Serum levels of immunoglobulin M‐free inhibitors of macrophage/CD5L as a predictive and early diagnostic marker for nonalcoholic steatohepatitis‐associated hepatocellular carcinoma

Background The apoptosis inhibitor of macrophage (AIM) is usually associated with the immunoglobulin M (IgM) pentamer in the blood and is dissociated from IgM in various diseases, including hepatocellular carcinoma (HCC) in nonalcoholic steatohepatitis (NASH). We aimed to elucidate whether IgM‐free AIM (fAIM) is useful for detecting latent HCC in NASH. Methods This research consisted of two cohort studies. The levels of serum fAIM, alpha‐fetoprotein (AFP), and des‐gamma carboxy prothrombin (DCP) of 18 NASH patients who developed HCC were measured during the follow‐up period before HCC diagnosis (median, 4.7 years). In total, 199 patients with nonalcoholic fatty liver disease (NAFLD) were included in the HCC survey. The serum fAIM levels were analyzed using enzyme‐linked immunosorbent assays.
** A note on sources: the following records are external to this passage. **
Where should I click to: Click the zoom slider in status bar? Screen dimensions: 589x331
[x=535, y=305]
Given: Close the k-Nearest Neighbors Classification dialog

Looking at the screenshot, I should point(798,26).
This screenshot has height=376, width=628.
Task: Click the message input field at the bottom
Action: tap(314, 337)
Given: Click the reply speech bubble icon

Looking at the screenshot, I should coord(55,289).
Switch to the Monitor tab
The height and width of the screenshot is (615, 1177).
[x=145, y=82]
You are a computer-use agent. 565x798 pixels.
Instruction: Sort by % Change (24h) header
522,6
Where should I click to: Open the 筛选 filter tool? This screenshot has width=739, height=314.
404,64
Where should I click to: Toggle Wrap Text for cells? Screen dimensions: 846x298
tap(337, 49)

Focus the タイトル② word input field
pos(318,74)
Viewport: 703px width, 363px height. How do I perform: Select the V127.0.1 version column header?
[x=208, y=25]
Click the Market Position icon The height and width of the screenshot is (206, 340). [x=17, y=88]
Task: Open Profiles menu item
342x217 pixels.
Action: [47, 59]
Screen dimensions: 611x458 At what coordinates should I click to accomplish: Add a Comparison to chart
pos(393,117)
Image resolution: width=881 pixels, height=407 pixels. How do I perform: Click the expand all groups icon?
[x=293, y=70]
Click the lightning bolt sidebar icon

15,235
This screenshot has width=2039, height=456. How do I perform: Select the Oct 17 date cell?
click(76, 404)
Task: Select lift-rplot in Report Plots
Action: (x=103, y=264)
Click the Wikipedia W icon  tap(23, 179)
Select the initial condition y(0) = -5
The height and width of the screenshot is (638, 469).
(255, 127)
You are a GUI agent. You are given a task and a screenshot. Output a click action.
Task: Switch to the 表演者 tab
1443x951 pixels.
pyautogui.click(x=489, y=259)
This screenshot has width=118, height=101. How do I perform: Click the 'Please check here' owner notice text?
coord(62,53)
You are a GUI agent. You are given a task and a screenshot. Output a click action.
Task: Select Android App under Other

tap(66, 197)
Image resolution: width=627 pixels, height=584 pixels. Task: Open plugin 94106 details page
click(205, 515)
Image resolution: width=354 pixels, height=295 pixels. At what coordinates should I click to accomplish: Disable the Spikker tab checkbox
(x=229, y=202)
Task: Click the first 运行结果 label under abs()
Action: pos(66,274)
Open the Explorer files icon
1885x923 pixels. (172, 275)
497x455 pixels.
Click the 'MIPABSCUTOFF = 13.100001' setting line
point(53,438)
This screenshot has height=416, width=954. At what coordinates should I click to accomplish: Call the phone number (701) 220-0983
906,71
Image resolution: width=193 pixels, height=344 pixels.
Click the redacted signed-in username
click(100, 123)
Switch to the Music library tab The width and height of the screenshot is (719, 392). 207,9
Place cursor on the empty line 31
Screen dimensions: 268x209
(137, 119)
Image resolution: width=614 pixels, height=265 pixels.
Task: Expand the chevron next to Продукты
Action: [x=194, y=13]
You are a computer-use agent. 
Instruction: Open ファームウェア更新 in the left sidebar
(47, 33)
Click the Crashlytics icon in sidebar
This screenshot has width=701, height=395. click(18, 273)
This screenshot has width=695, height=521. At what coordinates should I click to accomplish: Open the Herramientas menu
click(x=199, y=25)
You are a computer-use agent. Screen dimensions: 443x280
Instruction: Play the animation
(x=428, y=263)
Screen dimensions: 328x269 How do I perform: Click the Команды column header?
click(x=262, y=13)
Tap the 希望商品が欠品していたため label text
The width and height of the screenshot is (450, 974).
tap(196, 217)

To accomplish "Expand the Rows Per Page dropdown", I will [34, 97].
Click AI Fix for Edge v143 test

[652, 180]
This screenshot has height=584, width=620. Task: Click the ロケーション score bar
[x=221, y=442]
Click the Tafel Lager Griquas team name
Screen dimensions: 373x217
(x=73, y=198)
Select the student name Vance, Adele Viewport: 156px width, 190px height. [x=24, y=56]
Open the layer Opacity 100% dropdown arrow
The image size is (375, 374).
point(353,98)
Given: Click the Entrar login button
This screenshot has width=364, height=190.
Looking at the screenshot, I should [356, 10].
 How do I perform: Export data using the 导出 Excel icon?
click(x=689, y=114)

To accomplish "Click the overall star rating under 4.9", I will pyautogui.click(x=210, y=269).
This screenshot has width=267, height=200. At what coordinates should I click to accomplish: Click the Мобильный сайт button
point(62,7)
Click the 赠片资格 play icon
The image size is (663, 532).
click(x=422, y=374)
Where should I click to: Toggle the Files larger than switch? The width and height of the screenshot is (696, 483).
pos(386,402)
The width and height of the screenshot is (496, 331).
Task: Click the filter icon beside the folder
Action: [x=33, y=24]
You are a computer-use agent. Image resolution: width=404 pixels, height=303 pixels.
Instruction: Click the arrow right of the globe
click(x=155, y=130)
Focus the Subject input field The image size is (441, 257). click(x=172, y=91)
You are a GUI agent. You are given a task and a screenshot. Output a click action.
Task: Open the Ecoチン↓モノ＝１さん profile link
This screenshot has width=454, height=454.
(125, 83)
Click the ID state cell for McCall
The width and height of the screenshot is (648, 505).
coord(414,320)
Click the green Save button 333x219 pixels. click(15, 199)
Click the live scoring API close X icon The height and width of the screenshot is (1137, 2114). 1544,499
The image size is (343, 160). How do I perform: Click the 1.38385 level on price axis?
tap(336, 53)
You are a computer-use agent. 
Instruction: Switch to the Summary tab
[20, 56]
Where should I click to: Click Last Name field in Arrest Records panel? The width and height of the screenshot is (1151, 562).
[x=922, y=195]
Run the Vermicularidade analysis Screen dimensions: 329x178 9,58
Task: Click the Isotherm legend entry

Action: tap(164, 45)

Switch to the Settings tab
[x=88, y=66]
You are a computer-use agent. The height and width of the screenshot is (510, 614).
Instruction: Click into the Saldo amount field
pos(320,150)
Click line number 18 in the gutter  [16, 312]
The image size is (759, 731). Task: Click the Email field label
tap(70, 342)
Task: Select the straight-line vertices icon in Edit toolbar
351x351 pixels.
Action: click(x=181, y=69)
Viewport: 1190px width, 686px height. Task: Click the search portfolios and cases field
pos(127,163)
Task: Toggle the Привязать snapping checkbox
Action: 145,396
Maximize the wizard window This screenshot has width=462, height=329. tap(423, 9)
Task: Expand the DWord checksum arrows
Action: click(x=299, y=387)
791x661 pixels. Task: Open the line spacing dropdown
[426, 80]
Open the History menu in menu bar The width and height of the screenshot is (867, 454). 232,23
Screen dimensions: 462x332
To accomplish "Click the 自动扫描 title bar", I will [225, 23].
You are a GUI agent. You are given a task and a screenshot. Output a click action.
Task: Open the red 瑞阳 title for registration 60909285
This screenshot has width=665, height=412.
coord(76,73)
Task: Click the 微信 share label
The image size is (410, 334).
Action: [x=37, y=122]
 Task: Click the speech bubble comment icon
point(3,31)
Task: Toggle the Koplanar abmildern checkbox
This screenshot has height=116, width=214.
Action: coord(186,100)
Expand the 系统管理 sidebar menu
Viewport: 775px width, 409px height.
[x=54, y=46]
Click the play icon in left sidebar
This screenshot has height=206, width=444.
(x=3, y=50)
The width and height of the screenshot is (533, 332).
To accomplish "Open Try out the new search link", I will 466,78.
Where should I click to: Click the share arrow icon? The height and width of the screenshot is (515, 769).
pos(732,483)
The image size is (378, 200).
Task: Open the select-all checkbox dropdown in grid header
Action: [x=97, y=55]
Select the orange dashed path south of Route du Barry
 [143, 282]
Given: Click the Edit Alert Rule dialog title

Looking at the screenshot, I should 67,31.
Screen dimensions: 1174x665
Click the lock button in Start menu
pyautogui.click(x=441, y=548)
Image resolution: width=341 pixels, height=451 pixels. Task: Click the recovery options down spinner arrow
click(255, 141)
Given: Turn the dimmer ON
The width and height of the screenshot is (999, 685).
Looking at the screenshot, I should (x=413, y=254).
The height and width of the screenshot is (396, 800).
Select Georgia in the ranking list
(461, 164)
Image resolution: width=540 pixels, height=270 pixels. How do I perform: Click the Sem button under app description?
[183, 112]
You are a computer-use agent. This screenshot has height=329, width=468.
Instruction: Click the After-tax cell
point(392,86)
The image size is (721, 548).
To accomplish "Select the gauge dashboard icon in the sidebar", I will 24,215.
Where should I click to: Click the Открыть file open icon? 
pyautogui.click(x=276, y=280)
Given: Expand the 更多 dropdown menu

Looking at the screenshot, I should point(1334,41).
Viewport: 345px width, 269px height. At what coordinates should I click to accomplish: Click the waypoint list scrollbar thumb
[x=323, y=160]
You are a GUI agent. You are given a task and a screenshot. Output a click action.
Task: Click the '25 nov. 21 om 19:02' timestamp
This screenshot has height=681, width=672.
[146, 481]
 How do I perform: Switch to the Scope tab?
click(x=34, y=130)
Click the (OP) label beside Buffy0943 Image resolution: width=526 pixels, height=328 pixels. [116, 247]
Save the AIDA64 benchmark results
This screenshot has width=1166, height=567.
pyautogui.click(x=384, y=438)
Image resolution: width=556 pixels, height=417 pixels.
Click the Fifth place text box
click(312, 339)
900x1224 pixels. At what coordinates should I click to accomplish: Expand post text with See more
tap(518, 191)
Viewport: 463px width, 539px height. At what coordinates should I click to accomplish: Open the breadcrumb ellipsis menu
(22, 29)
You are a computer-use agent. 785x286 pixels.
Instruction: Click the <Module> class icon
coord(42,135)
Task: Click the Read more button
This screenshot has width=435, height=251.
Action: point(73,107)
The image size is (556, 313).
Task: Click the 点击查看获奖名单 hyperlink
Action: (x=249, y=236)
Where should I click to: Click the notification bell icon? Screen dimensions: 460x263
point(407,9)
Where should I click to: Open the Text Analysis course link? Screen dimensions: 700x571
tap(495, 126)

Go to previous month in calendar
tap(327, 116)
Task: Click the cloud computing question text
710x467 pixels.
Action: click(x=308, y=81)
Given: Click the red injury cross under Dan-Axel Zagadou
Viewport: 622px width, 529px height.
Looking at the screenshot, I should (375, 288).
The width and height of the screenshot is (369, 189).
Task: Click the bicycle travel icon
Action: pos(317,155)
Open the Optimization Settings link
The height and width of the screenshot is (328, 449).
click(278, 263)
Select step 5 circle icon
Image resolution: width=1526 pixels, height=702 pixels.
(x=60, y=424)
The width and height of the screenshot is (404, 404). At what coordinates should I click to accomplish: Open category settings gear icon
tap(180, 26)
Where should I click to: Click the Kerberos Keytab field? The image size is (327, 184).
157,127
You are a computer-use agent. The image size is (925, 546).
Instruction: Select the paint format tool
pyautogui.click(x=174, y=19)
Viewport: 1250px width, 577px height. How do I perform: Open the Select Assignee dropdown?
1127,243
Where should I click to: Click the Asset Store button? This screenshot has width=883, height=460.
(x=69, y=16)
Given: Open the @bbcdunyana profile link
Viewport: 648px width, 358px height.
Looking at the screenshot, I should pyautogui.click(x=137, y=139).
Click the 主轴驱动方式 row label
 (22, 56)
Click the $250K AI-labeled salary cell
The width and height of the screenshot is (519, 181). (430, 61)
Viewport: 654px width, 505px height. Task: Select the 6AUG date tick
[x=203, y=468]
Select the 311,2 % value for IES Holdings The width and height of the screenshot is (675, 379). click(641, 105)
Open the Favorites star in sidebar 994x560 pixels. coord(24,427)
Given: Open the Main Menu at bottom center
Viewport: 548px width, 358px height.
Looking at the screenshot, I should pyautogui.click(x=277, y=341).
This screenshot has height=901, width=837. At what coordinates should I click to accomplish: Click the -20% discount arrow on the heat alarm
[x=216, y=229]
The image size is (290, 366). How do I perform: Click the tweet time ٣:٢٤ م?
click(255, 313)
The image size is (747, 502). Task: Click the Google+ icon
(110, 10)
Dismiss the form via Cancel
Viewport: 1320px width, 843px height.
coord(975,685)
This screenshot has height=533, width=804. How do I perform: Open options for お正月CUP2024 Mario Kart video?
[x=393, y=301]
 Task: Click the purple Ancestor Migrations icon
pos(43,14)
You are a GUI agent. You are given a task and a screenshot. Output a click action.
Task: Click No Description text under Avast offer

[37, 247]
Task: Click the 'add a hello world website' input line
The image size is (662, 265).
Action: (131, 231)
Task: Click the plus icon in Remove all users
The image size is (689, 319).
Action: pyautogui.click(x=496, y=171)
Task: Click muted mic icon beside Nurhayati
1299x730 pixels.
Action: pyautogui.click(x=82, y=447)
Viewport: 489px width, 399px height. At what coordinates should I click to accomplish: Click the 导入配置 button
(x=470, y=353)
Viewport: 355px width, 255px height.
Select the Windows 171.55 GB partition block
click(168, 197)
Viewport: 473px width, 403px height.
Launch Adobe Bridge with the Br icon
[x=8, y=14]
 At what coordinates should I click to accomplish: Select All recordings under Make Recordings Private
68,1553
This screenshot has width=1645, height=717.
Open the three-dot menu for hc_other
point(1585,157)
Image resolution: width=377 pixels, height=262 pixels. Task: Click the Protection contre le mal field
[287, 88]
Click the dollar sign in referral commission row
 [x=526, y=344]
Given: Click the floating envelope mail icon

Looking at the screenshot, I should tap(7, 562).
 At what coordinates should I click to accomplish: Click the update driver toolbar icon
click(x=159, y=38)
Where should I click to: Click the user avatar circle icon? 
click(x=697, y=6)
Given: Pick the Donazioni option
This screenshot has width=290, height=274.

Results In the cohort of 18 patients with HCC, 12 had high fAIM at the time of the initial blood sample, three had normal fAIM levels throughout the follow‐up period, and three had fAIM elevated from normal to positive. The positive ratio of fAIM prior to HCC diagnosis remained significantly higher than that of AFP and DCP, and the fAIM ratio gradually increased. In a survey of 199 non‐HCC NAFLD patients, a Cox regression analysis using independent variables, such as AFP, fAIM, age, albumin, bilirubin, and fibrosis stage, revealed that fAIM and AFP were significantly associated with the incidence of HCC. Conclusions During the development of NASH‐HCC, AIM activation in blood appears to start even before HCC is diagnostically detectable. Thus, the serum IgM‐free AIM levels could be a new, sensitive biomarker for latent NASH‐HCC.